### Schriftelijke opdracht A
Waar is Interchem PTE LTD volgens de tekst over het vonnis over proceskostenzekerheid gevestigd?
### Schriftelijke opdracht B
Citeer uit de tekst over het vonnis over proceskostenzekerheid alles vanaf "Partijen zullen hierna" tot en met "15 november 2017.".
### Schriftelijke opdracht C
Schrijf de tekst over het vonnis over proceskostenzekerheid verder vanaf het punt waar die ophoudt.

### Documentfragment
-- -- --

Incident tot het stellen van proceskostenzekerheid door een buiten Nederland woonachtige eiser

In deze zaak, die diende voor de Rechtbank Rotterdam, ging het om een incident tot het stellen van proceskostenzekerheid door de buiten Nederland woonachtige eiser, Interchem PTE LTD, in de hoofdzaak tegen Odfjell Terminals (Rotterdam) B.V. De eiser, Interchem, had een vordering ingesteld tegen Odfjell voor een bedrag van USD 3.964.940,- en € 421.268,-, verhoogd met wettelijke rente. Odfjell, als gedaagde in de hoofdzaak, vorderde in het incident dat Interchem in de proceskosten van het incident werd veroordeeld. De rechtbank oordeelde dat Interchem in beginsel verplicht was om proceskostenzekerheid te stellen, maar aangezien deze zekerheid inmiddels was gesteld, ging het enkel nog om de proceskosten van het incident. De rechtbank besloot dat de proceskosten moesten worden gecompenseerd, wat betekent dat iedere partij zijn eigen kosten draagt. Dit vonnis werd uitgesproken op 10 januari 2018.

Uitspraak

vonnis

RECHTBANK ROTTERDAM

Team handel
zaaknummer / rolnummer: C/10/531222 / HA ZA 17-699
Vonnis in incident van 10 januari 2018
in de zaak van
de rechtspersoon naar vreemd recht
INTERCHEM PTE LTD,
gevestigd te Singapore,
eiseres in de hoofdzaak,
verweerster in het incident,
advocaat mr. B.W. Mulder te Amsterdam,
tegen
de besloten vennootschap met beperkte aansprakelijkheid
ODFJELL TERMINALS (ROTTERDAM) B.V.,
gevestigd te Rotterdam-Botlek,
gedaagde in de hoofdzaak,
eiseres in het incident,
advocaat mr. N. de Boer te Rotterdam.
Partijen zullen hierna Interchem en Odfjell genoemd worden.

1.De procedure

1.1.
Het verloop van de procedure blijkt uit:
  • de dagvaarding van 19 juli 2017, met producties;
  • de incidentele conclusie tot het stellen van zekerheid voor de betaling van de proceskosten ex art. 224 Rv van 27 september 2017;
  • de incidentele conclusie van antwoord van 11 oktober 2017, met één productie;
  • de akte in het incident met bijlage 1 van 25 oktober 2017;
  • de antwoordakte in het incident van 15 november 2017.

-- -- --

### Records uit dataset
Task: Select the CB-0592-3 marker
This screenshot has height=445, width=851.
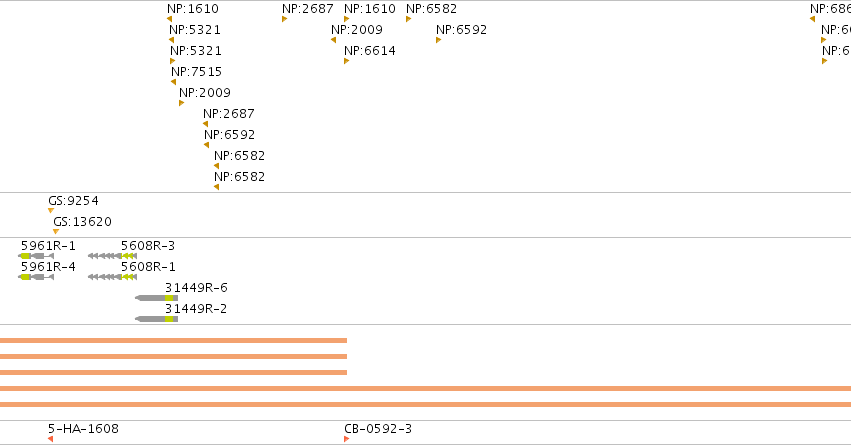Action: coord(346,438)
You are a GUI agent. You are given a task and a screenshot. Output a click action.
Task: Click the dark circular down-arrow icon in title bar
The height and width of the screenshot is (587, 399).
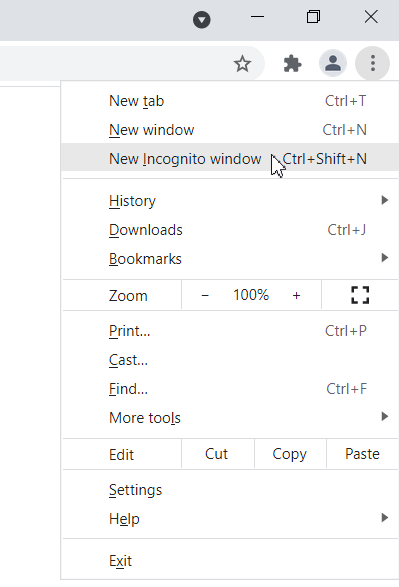(x=202, y=20)
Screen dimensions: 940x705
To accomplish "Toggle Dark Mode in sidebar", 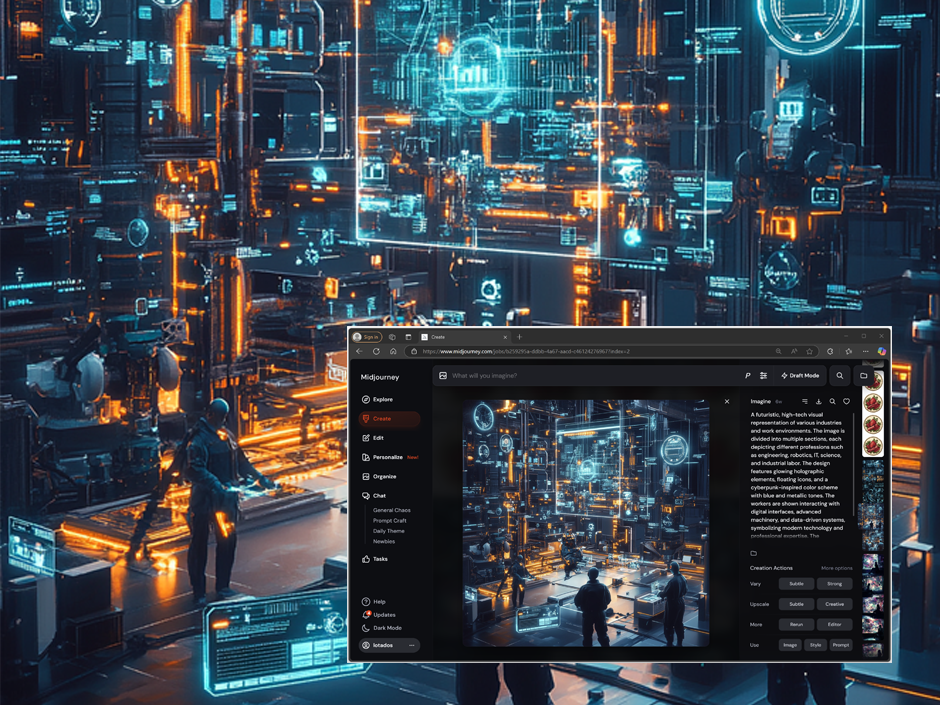I will (386, 628).
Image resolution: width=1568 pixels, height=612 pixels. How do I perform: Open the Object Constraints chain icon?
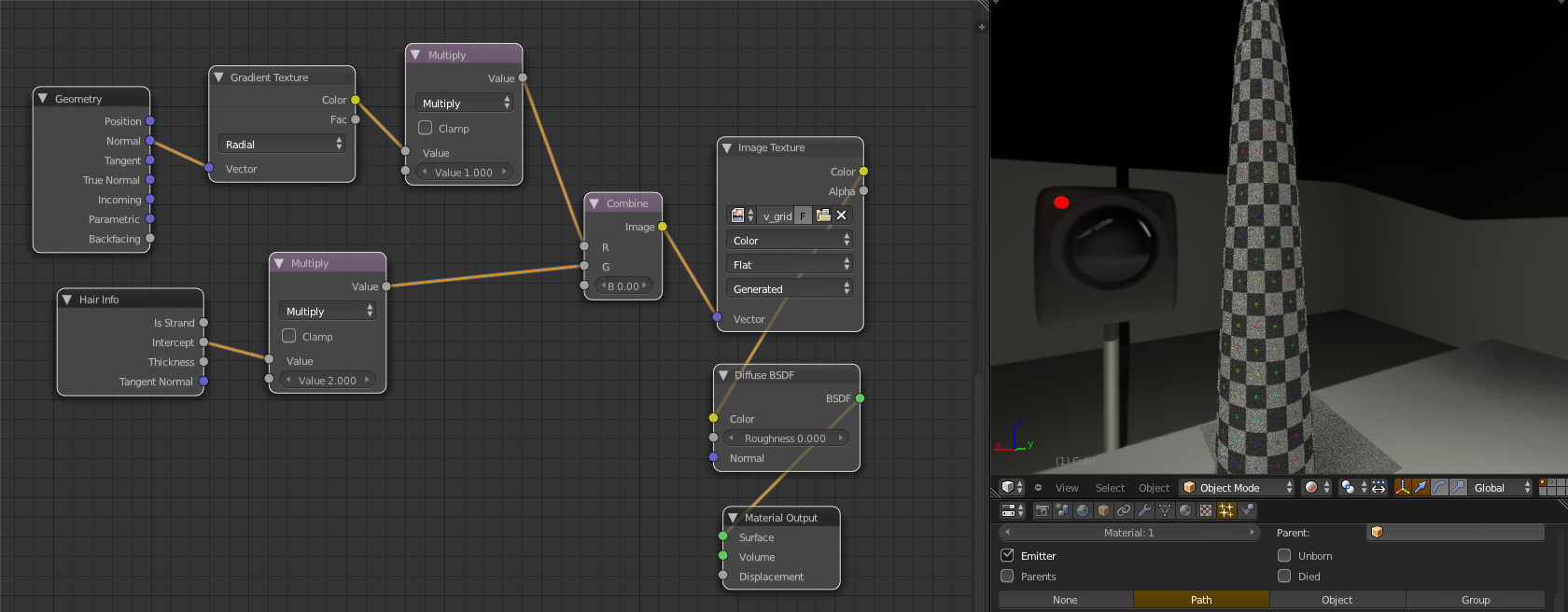(1124, 510)
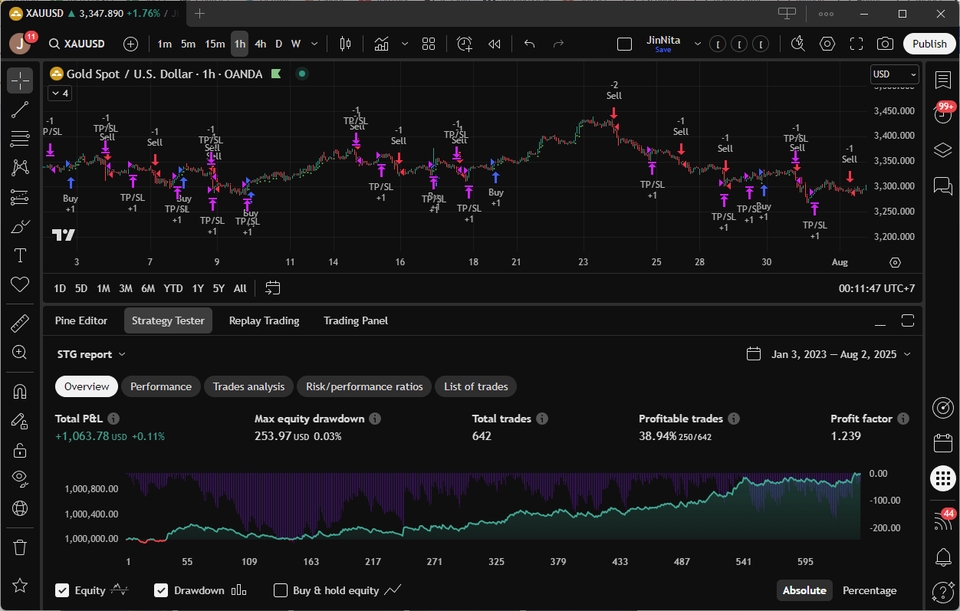Open the economic calendar in right sidebar

[x=942, y=443]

-- -- --

### Juiste antwoord A
In Singapore.

### Juiste antwoord B
Partijen zullen hierna Interchem en Odfjell genoemd worden.

1.De procedure

1.1.
Het verloop van de procedure blijkt uit:
  • de dagvaarding van 19 juli 2017, met producties;
  • de incidentele conclusie tot het stellen van zekerheid voor de betaling van de proceskosten ex art. 224 Rv van 27 september 2017;
  • de incidentele conclusie van antwoord van 11 oktober 2017, met één productie;
  • de akte in het incident met bijlage 1 van 25 oktober 2017;
  • de antwoordakte in het incident van 15 november 2017.

### Juiste antwoord C
1.2.
Ten slotte is vonnis bepaald in het incident.

2.De vordering in de hoofdzaak

2.1.
In de hoofdzaak vordert Interchem dat de rechtbank bij uitvoerbaar bij voorraad te verklaren vonnis Odfjell tegen kwijting veroordeeld tot betaling aan Interchem van de sommen van USD 3.964.940,- en € 421.268,-, verhoogd met de wettelijke rente vanaf 1 november 2016, althans vanaf deze dagvaarding, verhoogd met de kosten van het geding.

3.Het geschil in het incident

3.1.
Odfjell vordert na vermindering van eis dat de rechtbank, bij uitvoerbaar bij voorraad verklaard vonnis, voordat verder wordt geprocedeerd in de hoofdzaak, Interchem veroordeelt in de proceskosten van het incident.
3.2.
Interchem voert verweer en concludeert tot afwijzing van de incidentele vorderingen met veroordeling van Odfjell in de proceskosten van dit incident bij uitvoerbaar bij voorraad te verklaren vonnis.
3.3.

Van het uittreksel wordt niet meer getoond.